I've got a bunch of businesslike information to pass on in the next few weeks. It’s not really in my nature to pass on businesslike information, but I’m going to do it anyway. Please forgive me for self-promotion. As always, gripe in the comments section if you have gripes.

So yeah, in May 2012, Rodale Press will publish my new book Bike Tribes: A Field Guide to North American Cyclists, with illustrations by Danica Novgorodoff. I will post some cool pictures of the book (and maybe some short excerpts) throughout the spring, as well as keep you up to date with some appearances I will be making in support of the book. A couple of my essays will also appear in the Best of Bicycling ebook, which is scheduled for release I think in May, too, but I don’t know the exact date. Count on hearing about it here.

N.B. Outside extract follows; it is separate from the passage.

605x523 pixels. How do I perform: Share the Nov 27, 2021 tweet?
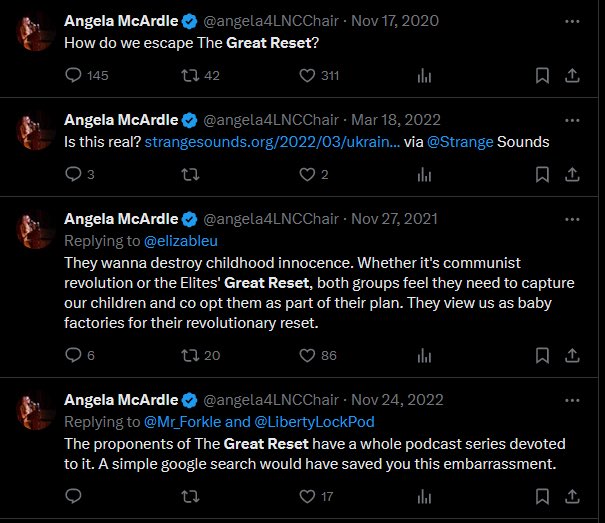click(x=572, y=355)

AND I’ve started a cool new business called, unimaginatively enough, Mag’s Sentence: Editorial Services and Coaching for Writers. For now, you can find all the information about this on the Mag’s Sentence: Editorial Services and Coaching for Writers Facebook page, but eventually, I will have a website for the business. This is to say if you’re looking to hire an editor or proofreader or someone who can coach your writing up to a professional level, find me and hire me. You will be happy you did! J

Last, here is a picture of a seagull in Seaside, Oregon. I have been writing a novel that concerns, at least obliquely, legions of his cousins in Oshkosh, Wisconsin. He wanted to say hello. I have wanted to say hello, too. So now we have that out of the way, don’t we?